**TEXT FOR ANALYSIS**
++++++++
Results of a randomized controlled trial to assess the effects of a mobile SMS-based intervention on treatment adherence in HIV/AIDS-infected Brazilian women and impressions and satisfaction with respect to incoming messages
Health Informatics Postgraduate Program, Universidade Federal de São Paulo (UNIFESP), São Paulo, SP, Brazil. International Journal of Medical Informatics
(Impact Factor: 2).
01/2012; 81(4):257-69. DOI: 10.1016/j.ijmedinf.2011.10.002
To assess whether a warning system based on mobile SMS messages increases the adherence of HIV-infected Brazilian women to antiretroviral drug-based treatment regimens and their impressions and satisfaction with respect to incoming messages.
A randomized controlled trial was conducted from May 2009 to April 2010 with HIV-infected Brazilian women. All participants (n=21) had a monthly multidisciplinary attendance; each participant was followed over a 4-month period, when adherence measures were obtained. Participants in the intervention group (n=8) received SMS messages 30 min before their last scheduled time for a dose of medicine during the day. The messages were sent every Saturday and Sunday and on alternate days during the working week. Participants in the control group (n=13) did not receive messages.
++++++++
**RECORDED INFORMATION**
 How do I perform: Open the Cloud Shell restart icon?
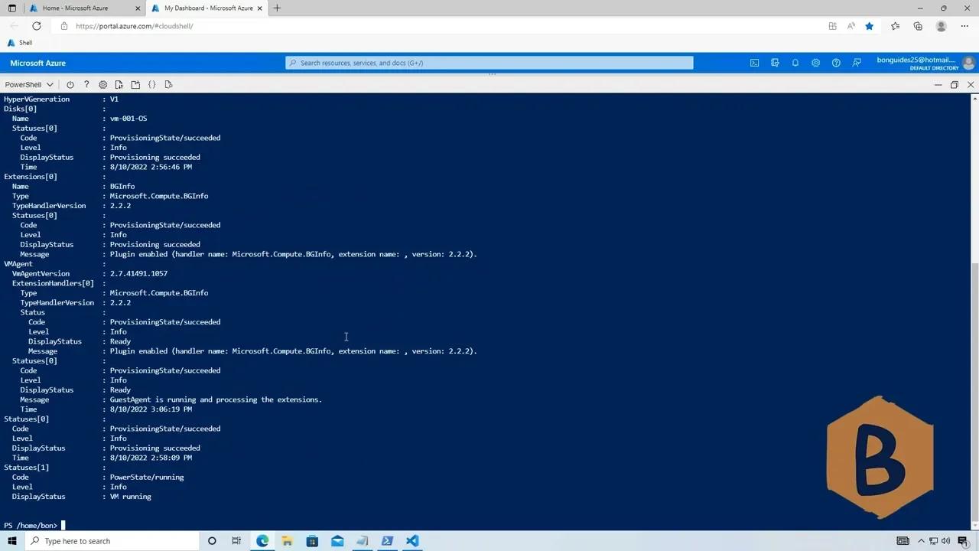pos(70,84)
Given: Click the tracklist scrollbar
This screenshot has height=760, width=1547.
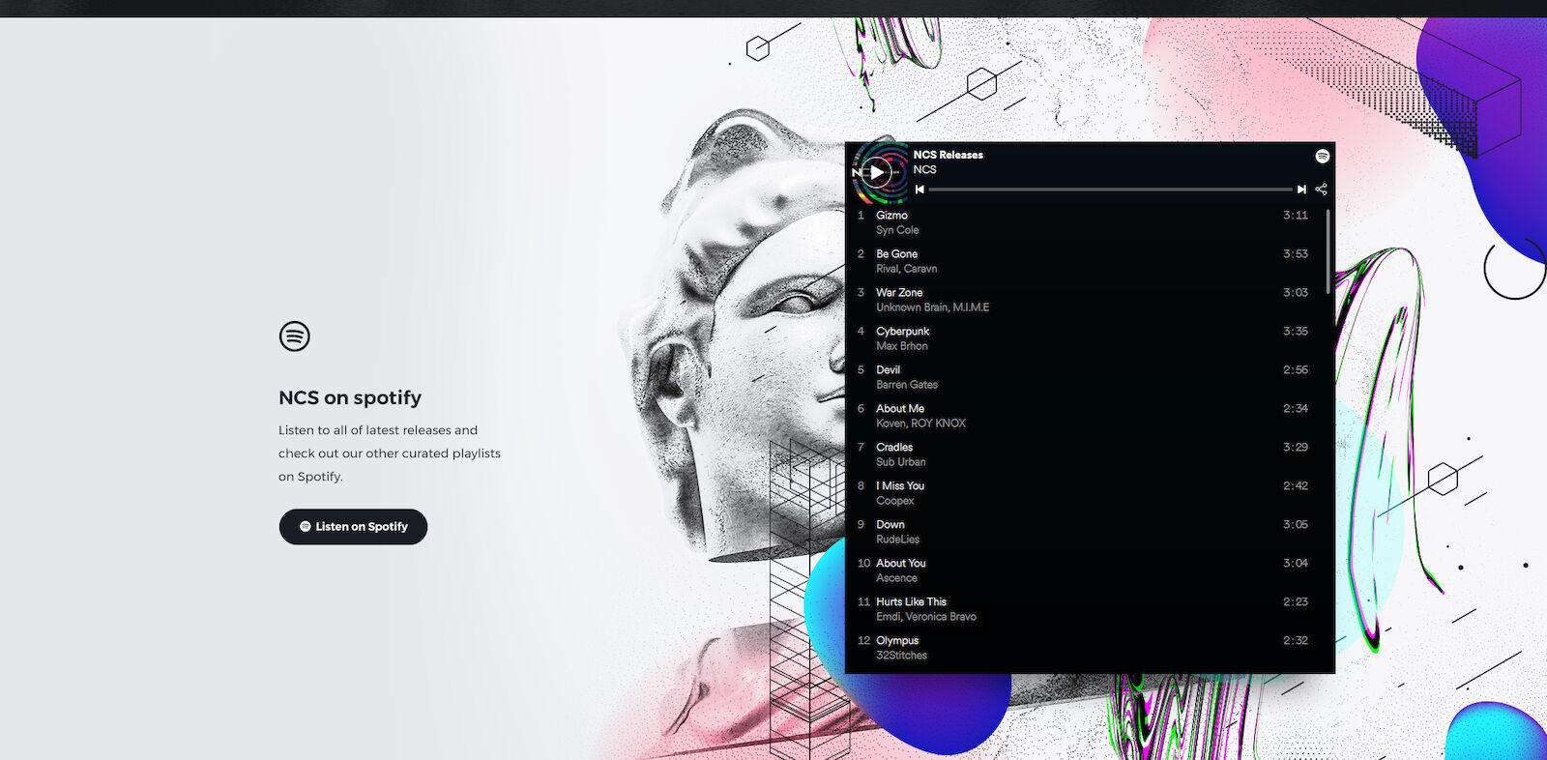Looking at the screenshot, I should click(1328, 251).
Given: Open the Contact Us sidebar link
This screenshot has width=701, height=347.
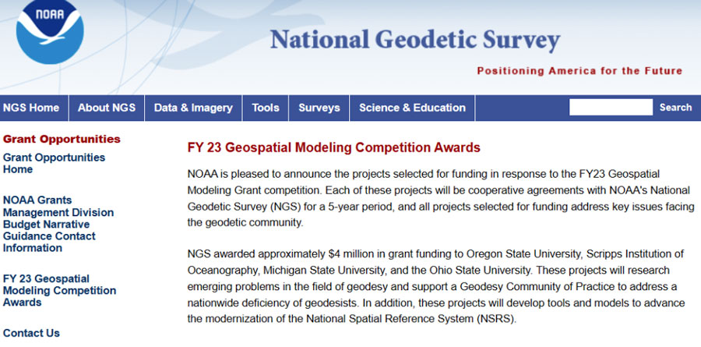Looking at the screenshot, I should [x=31, y=333].
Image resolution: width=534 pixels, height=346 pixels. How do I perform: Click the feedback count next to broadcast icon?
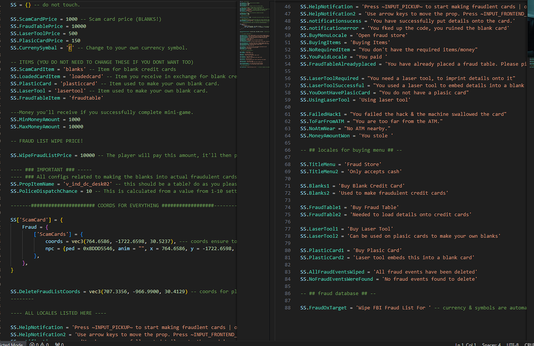coord(62,344)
++++++++
**APPLY WHAT YOU READ**
a – In the SMS trial abstract, rewrite the passage starting at "01/2012; 81(4):257-69. DOI: 10.1016/j.ijmedinf.2011.10.002" and ending at "not receive messages.", putting "HIV-positive" wherever "HIV-infected" appears.
b – Decide whether each statement agrees with the SMS trial abstract, answering yes or no and quoting the words that settle it: (i) The trial ran from May 2009 to April 2010. (ii) Participants in the control group received messages on weekends. (iii) Each participant was followed over a six-month period.
c – Answer from the SMS trial abstract:
(i) Which university houses the Health Informatics Postgraduate Program?
(ii) How many participants were in the intervention group?
(iii) How long before the last scheduled dose of the day were the messages sent?
The data here comes from a separate source unrelated to the text.

**ANSWERS FOR THIS EXERCISE**
a –
01/2012; 81(4):257-69. DOI: 10.1016/j.ijmedinf.2011.10.002
To assess whether a warning system based on mobile SMS messages increases the adherence of HIV-positive Brazilian women to antiretroviral drug-based treatment regimens and their impressions and satisfaction with respect to incoming messages.
A randomized controlled trial was conducted from May 2009 to April 2010 with HIV-positive Brazilian women. All participants (n=21) had a monthly multidisciplinary attendance; each participant was followed over a 4-month period, when adherence measures were obtained. Participants in the intervention group (n=8) received SMS messages 30 min before their last scheduled time for a dose of medicine during the day. The messages were sent every Saturday and Sunday and on alternate days during the working week. Participants in the control group (n=13) did not receive messages.

b –
(i) Yes: "A randomized controlled trial was conducted from May 2009 to April 2010"
(ii) No: "Participants in the control group (n=13) did not receive messages."
(iii) No: "each participant was followed over a 4-month period"

c –
(i) Universidade Federal de São Paulo (UNIFESP)
(ii) 8
(iii) 30 min